INSTRUCTIONS TO FOLLOW
The records that follow must be repeated exactly, line by line.

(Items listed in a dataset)
________________________

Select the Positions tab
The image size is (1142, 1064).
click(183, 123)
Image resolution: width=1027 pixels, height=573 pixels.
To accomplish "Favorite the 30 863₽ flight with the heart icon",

________________________

TASK OUTPUT
Select the Positions tab
The image size is (1142, 1064).
click(183, 123)
Image resolution: width=1027 pixels, height=573 pixels.
To accomplish "Favorite the 30 863₽ flight with the heart icon",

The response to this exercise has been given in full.